Collection entries
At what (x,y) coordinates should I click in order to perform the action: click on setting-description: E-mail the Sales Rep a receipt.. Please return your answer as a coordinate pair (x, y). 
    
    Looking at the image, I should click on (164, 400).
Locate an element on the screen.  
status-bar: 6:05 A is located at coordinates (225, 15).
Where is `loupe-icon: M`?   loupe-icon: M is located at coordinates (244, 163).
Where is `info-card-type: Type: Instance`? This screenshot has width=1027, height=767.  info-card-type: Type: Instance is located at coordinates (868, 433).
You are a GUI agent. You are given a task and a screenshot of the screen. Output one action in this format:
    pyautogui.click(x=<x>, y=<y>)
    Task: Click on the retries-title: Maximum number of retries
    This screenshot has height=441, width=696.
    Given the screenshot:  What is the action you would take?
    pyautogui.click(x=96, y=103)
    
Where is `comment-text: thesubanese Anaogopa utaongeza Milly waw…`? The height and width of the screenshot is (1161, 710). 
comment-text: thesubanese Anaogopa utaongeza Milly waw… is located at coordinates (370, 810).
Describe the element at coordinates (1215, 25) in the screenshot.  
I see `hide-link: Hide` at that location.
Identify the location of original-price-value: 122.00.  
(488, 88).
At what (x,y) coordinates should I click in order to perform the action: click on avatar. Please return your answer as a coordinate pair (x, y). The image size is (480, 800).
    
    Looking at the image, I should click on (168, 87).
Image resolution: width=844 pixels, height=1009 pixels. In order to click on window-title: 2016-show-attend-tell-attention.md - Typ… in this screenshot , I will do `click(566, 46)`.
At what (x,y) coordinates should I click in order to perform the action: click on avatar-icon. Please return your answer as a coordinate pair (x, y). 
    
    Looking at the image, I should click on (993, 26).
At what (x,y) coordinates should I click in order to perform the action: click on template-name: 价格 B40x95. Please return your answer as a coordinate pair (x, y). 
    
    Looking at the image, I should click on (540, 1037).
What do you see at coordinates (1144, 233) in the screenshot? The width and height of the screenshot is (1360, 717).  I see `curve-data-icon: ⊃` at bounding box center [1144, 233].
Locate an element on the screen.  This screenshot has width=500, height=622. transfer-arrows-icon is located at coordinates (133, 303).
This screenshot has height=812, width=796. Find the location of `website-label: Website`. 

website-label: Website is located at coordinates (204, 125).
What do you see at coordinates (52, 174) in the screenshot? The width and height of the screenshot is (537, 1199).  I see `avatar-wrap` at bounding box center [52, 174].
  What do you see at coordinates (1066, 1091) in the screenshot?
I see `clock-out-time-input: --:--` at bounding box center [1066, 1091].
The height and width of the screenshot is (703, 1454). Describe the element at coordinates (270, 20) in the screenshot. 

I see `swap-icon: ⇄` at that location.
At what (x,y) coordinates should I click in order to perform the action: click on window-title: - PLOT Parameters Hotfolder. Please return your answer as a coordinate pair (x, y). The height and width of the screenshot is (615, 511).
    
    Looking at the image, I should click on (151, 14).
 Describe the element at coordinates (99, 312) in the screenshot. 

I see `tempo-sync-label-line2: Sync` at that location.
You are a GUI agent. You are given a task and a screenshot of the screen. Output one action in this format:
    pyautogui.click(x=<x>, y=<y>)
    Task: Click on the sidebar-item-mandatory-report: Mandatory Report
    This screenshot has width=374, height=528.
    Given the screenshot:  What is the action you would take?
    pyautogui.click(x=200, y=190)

Assignment
Reproduce the entire listing above word for word, changing nothing.

Task result
At what (x,y) coordinates should I click in order to perform the action: click on setting-description: E-mail the Sales Rep a receipt.. Please return your answer as a coordinate pair (x, y). 
    
    Looking at the image, I should click on (164, 400).
Locate an element on the screen.  
status-bar: 6:05 A is located at coordinates (225, 15).
Where is `loupe-icon: M`?   loupe-icon: M is located at coordinates (244, 163).
Where is `info-card-type: Type: Instance`? This screenshot has width=1027, height=767.  info-card-type: Type: Instance is located at coordinates (868, 433).
You are a GUI agent. You are given a task and a screenshot of the screen. Output one action in this format:
    pyautogui.click(x=<x>, y=<y>)
    Task: Click on the retries-title: Maximum number of retries
    This screenshot has height=441, width=696.
    Given the screenshot:  What is the action you would take?
    pyautogui.click(x=96, y=103)
    
Where is `comment-text: thesubanese Anaogopa utaongeza Milly waw…`? The height and width of the screenshot is (1161, 710). 
comment-text: thesubanese Anaogopa utaongeza Milly waw… is located at coordinates (370, 810).
Describe the element at coordinates (1215, 25) in the screenshot.  
I see `hide-link: Hide` at that location.
Identify the location of original-price-value: 122.00.  
(488, 88).
At what (x,y) coordinates should I click in order to perform the action: click on avatar. Please return your answer as a coordinate pair (x, y). The image size is (480, 800).
    
    Looking at the image, I should click on (168, 87).
Image resolution: width=844 pixels, height=1009 pixels. In order to click on window-title: 2016-show-attend-tell-attention.md - Typ… in this screenshot , I will do `click(566, 46)`.
At what (x,y) coordinates should I click in order to perform the action: click on avatar-icon. Please return your answer as a coordinate pair (x, y). 
    
    Looking at the image, I should click on (993, 26).
At what (x,y) coordinates should I click in order to perform the action: click on template-name: 价格 B40x95. Please return your answer as a coordinate pair (x, y). 
    
    Looking at the image, I should click on (540, 1037).
What do you see at coordinates (1144, 233) in the screenshot? The width and height of the screenshot is (1360, 717).  I see `curve-data-icon: ⊃` at bounding box center [1144, 233].
Locate an element on the screen.  This screenshot has width=500, height=622. transfer-arrows-icon is located at coordinates (133, 303).
This screenshot has height=812, width=796. Find the location of `website-label: Website`. 

website-label: Website is located at coordinates (204, 125).
What do you see at coordinates (52, 174) in the screenshot? The width and height of the screenshot is (537, 1199).  I see `avatar-wrap` at bounding box center [52, 174].
  What do you see at coordinates (1066, 1091) in the screenshot?
I see `clock-out-time-input: --:--` at bounding box center [1066, 1091].
The height and width of the screenshot is (703, 1454). Describe the element at coordinates (270, 20) in the screenshot. 

I see `swap-icon: ⇄` at that location.
At what (x,y) coordinates should I click in order to perform the action: click on window-title: - PLOT Parameters Hotfolder. Please return your answer as a coordinate pair (x, y). The height and width of the screenshot is (615, 511).
    
    Looking at the image, I should click on (151, 14).
 Describe the element at coordinates (99, 312) in the screenshot. 

I see `tempo-sync-label-line2: Sync` at that location.
You are a GUI agent. You are given a task and a screenshot of the screen. Output one action in this format:
    pyautogui.click(x=<x>, y=<y>)
    Task: Click on the sidebar-item-mandatory-report: Mandatory Report
    This screenshot has width=374, height=528.
    Given the screenshot:  What is the action you would take?
    pyautogui.click(x=200, y=190)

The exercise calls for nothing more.